Hell NO! The maximum reverse voltage that the LED can withstand is 6V. The maximum current that can be passed in this LED (when forward biased and not related with the previous 6V rating) is 60mA. This is the point where the LED (and hence optocoupler) gets damaged. So basically what the datasheet is telling you is to not pass more than 60mA of current through the LED, and don't use the LED to block a voltage higher than 6V.

As for the output. You should know that the maximum current that can be conducted through the output (consider it for now as a switch) is 50mA. You also should know that the output is not made to switch a voltage higher than 35V.

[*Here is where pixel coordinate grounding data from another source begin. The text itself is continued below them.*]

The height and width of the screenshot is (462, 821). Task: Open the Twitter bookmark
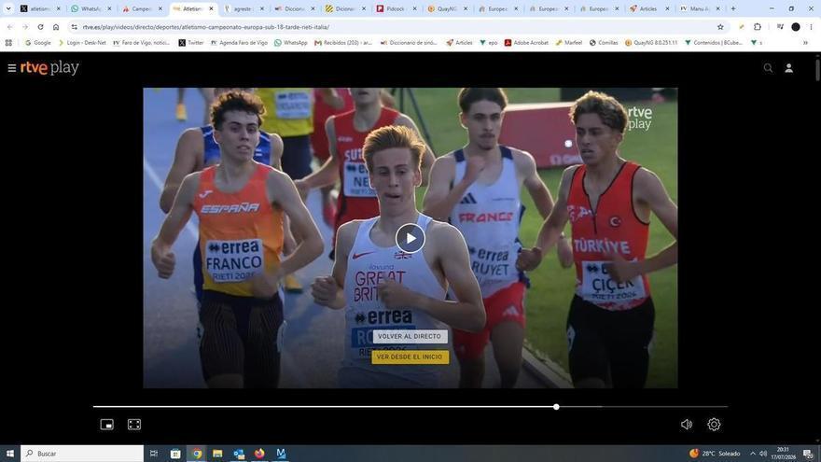coord(191,42)
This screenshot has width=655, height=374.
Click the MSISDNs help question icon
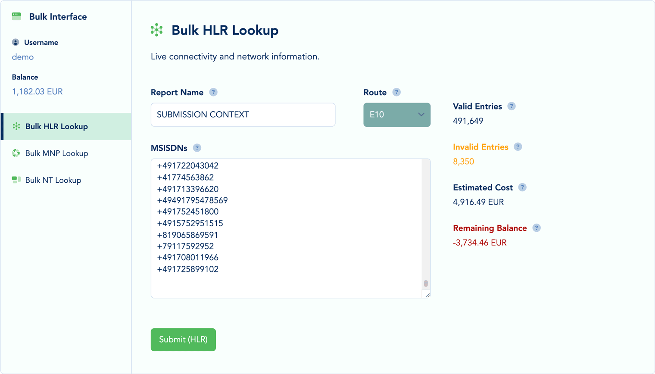197,148

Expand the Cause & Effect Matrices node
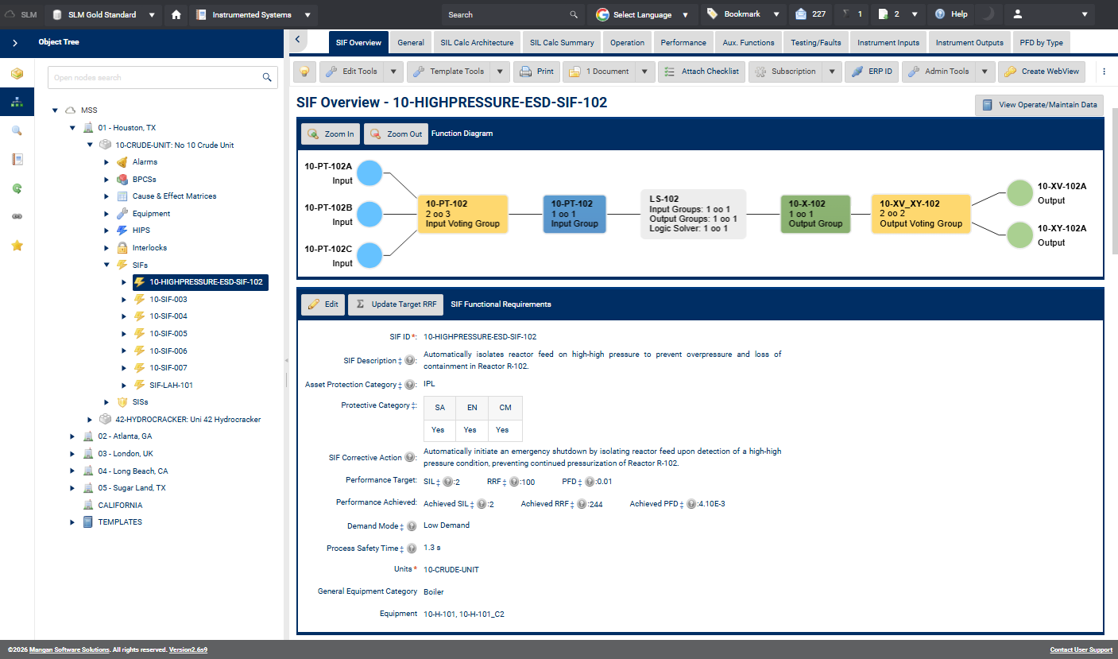point(106,196)
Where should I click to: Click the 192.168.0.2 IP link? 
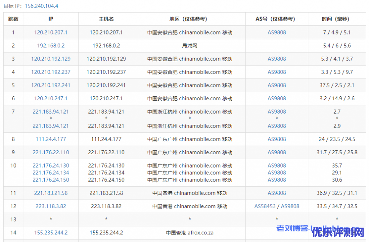[51, 46]
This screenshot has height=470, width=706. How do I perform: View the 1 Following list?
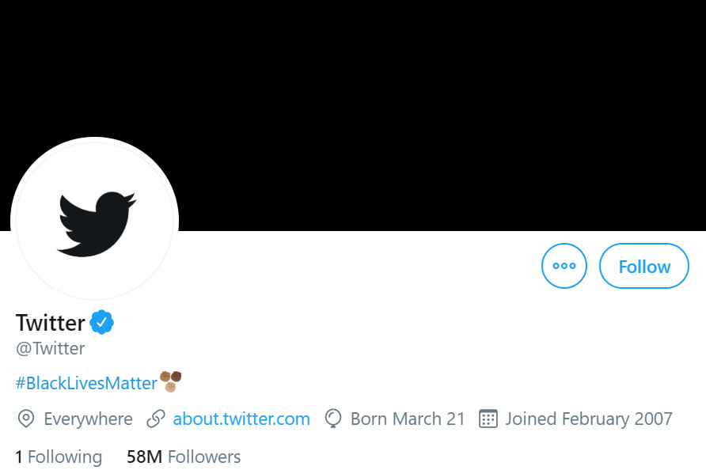(x=59, y=457)
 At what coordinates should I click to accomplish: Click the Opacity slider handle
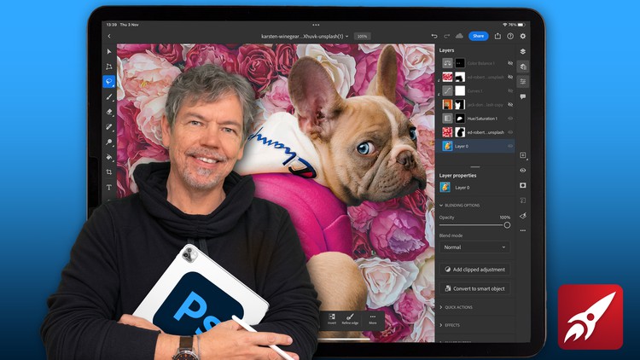[x=507, y=225]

And the output is 35V and 50mA, but that is 1.75Watts

You should be aware now that you can't do this. now if you want to calculate the power dissipated inside the optocoupler, its the same as calculating the power dissipated in a load, that is V*I. the V here is the VCE and the current is the current passing through the collector. The power dissipated is because the transistor is not an ideal switch and thus heat is generated when current is passed (or switched) through the internal transistor.

now from your comment I understood that you want to use the optocoupler to interface a digital signal to a digital input (probably for isolation or for interfacing a wide input range). In this case you shouldn't be really worried about the power dissipation or maximum output current as your load is a very high impedance logic gate (consider it as a multi mega ohm resistor). all you need is a tiny amount of current. I suggest you follow these simple steps:

opto

  1. to calculate the value for R1: R1=Vin(max)/20mA (try not to exceed 20mA of current at the input LED). Vin(max) is the maximum input voltage.
  2. to calculate R2: you don't need to, it's a simple pull-up and 4.7K is a good starting point. the pull-up is not required if your logic gate has an internal pull-up (such as some microcontrollers).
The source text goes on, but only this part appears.